The Internet Protocol Multimedia Subsystem (IMS) refers to a core network that supports multimedia services based on a future evolution of 3G networks, where there exists only a single core network supporting convergent voice and data services, i.e., multimedia services. The multimedia services are based on Voice over Internet Protocol for signaling and media transport. An IMS core network consists of a variety of standardized functional elements, including, but not limited to, one or more instances of a Call Session Control Function (CSCF), Breakout Gateway Control Function (BGCF), Media Gateway Control Function (MGCF), Home Subscriber Server (HSS), Media Gateways (MGW), and application server (AS). Signaling within the IMS core network is based on the Session Initiation Protocol (SIP) using any interface compatible with the Internet Protocol (IP). Herein, IMS is defined as the system specified by the Third Generation Partnership Project (3GPP), Third Generation Partnership Project 2 (3GPP2) and European Telecommunications Standards Institute (ETSI) Telecommunications and Internet converged Services and Protocols for Advanced Networking (TISPAN).

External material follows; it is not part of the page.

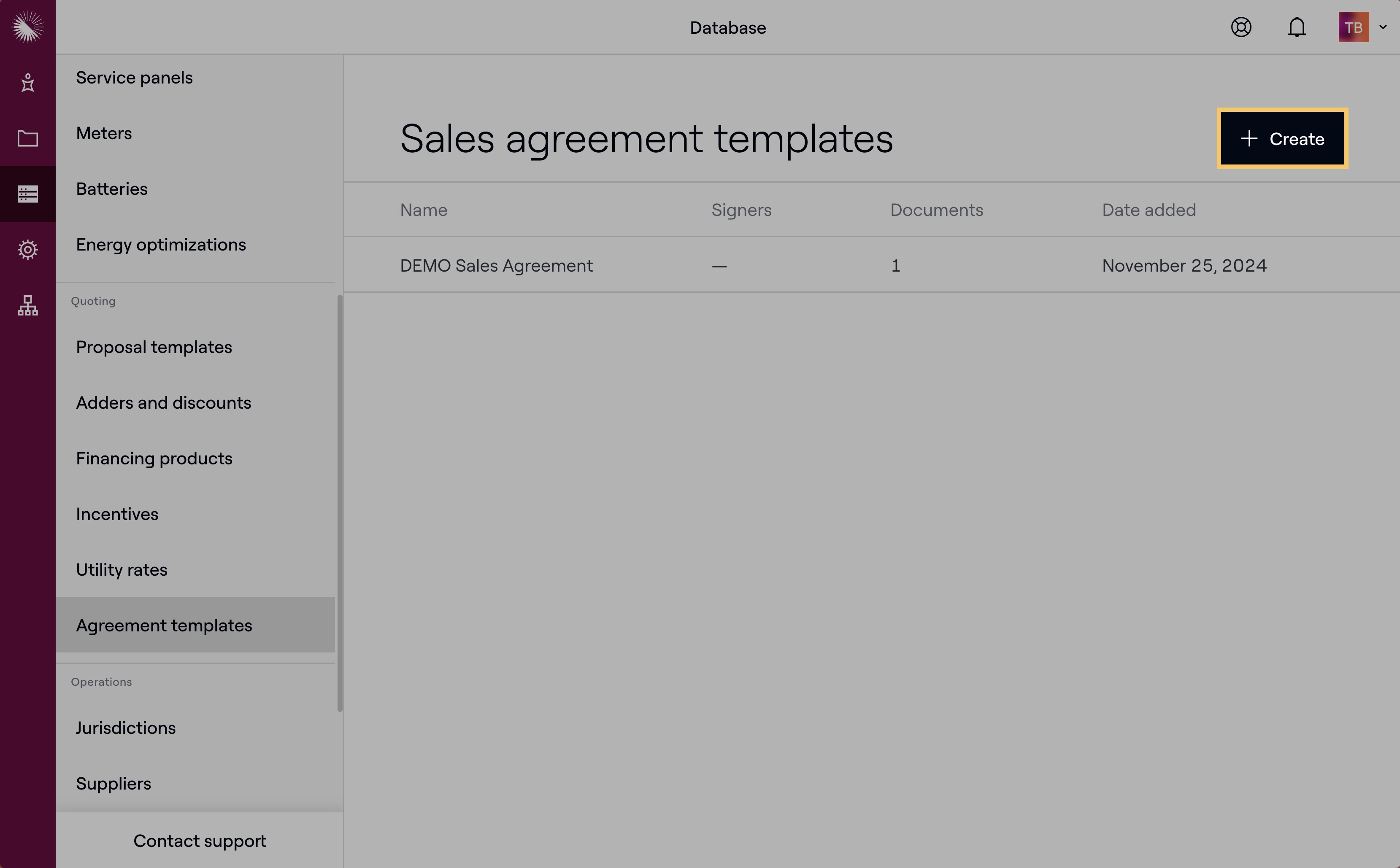Navigate to Jurisdictions under Operations
The height and width of the screenshot is (868, 1400).
coord(126,728)
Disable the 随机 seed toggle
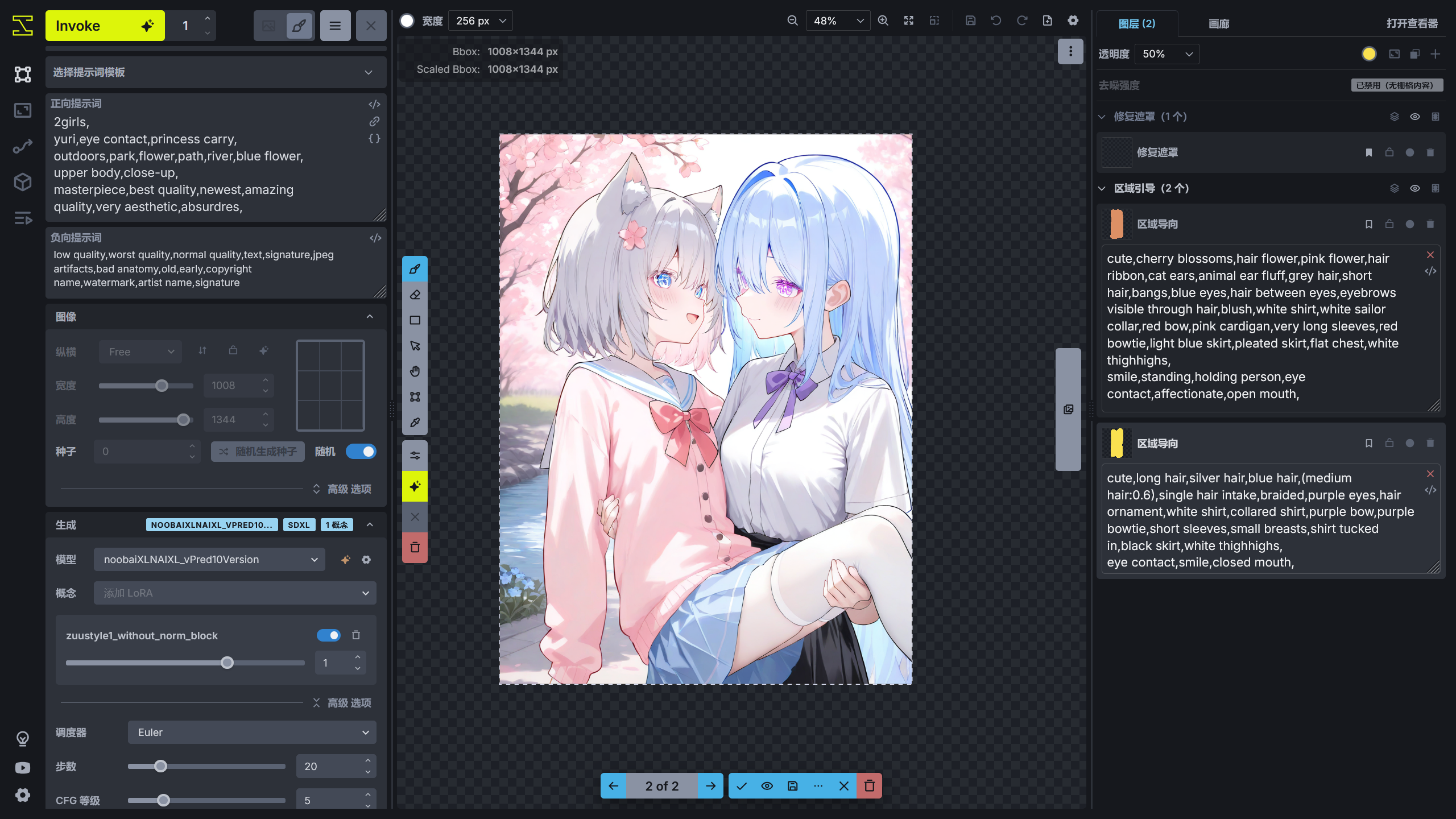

In the IMS core network, there is a SIP signaling interface between Serving Call Session Control Function (S-CSCF) and the application server that is known as the IP multimedia Service Control (ISC) Interface. One driver for the ISC interface is for the S-CSCF to include a specific application server in the SIP signaling path based on initial Filter Criteria (iFC), i.e., subscriber data. The iFC is defined on the Home Subscriber Server and passed to the S-CSCF for a subscriber being served by the S-CSCF. Each iFC defines conditions, known as Service Point Triggers (SPT), associated with a SIP message and the identity of the application server to contact if the conditions are met. Also, each iFC has a priority that determines the order which multiple application servers would be contacted when multiple iFC conditions are met. Each application server may pass the SIP request back to the S-CSCF for continued iFC analysis or may provide a final SIP response which ends the iFC analysis.

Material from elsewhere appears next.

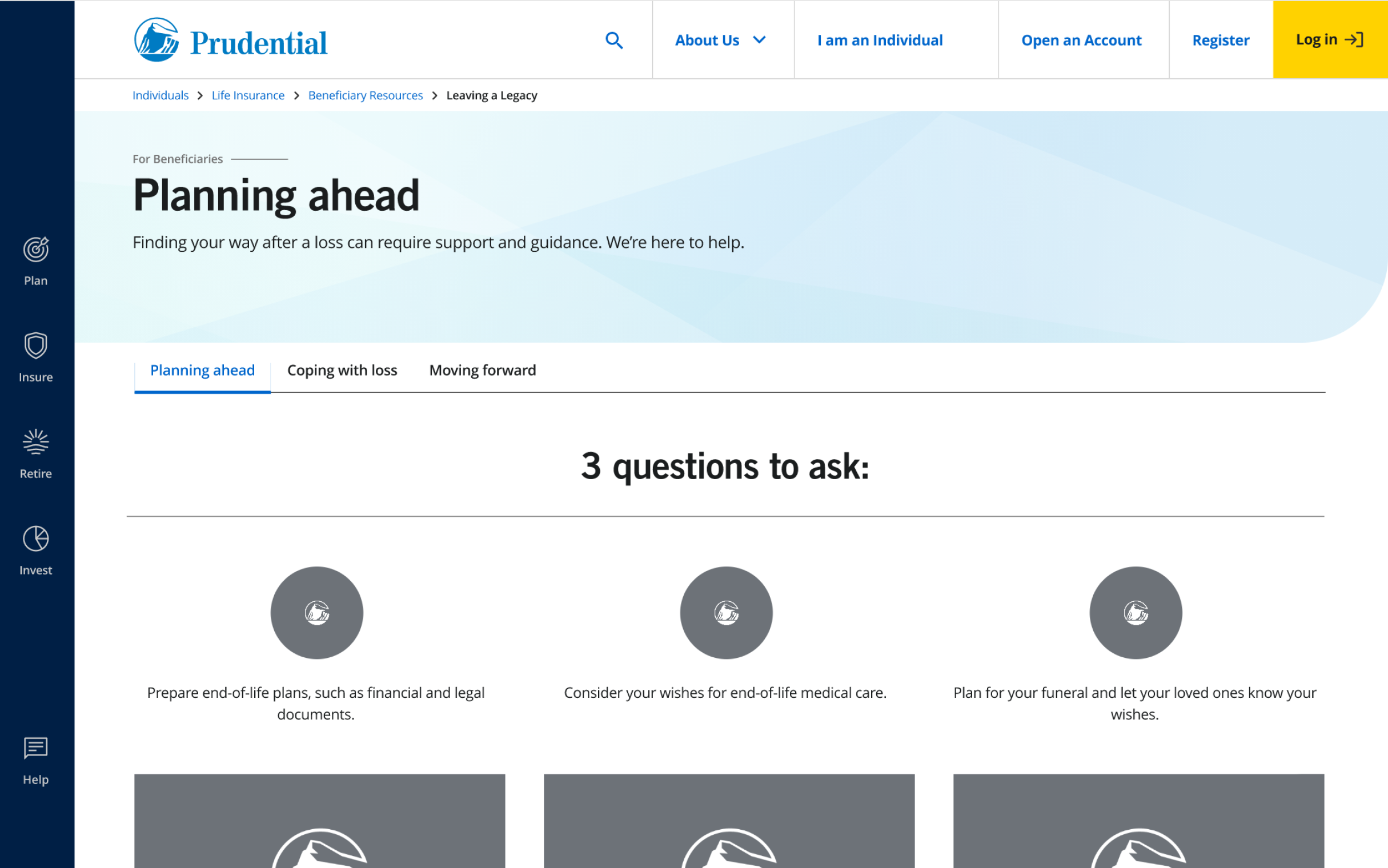Open the Help chat icon in sidebar

pos(35,749)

When an application server is invoked via the iFC interface, there may be a situation in which the application server needs to provide a final response to a received SIP request to perform an intermediate action, in addition to the need to give the SIP request back to the S-CSCF to continue with the iFC analysis when it completes the intermediate action. Illustratively, an intermediate action for an application server may be to play an announcement to an originating party of a SIP INVITE request or perform an interactive voice response exchange before continuing to route the call request towards the destination. Disadvantageously, this situation is not easily accomplished with the current standardized definition of the ISC Interface. The application server may send a new instance of the SIP request to the S-CSCF, but the S-CSCF will start the iFC analysis from the beginning.
One prior art alternative is for each application server with service logic to resume processing after providing a final response to the SIP request. When the application server sends the new instance of the SIP request, the application server may include a special parameter or header. The service provider could modify the iFC for all application servers that match the conditions and have higher priority such that a negative condition is added in the service point triggers. Disadvantageously, this alternative is cumbersome and may not work when large numbers of application servers are involved and complex conditions are defined.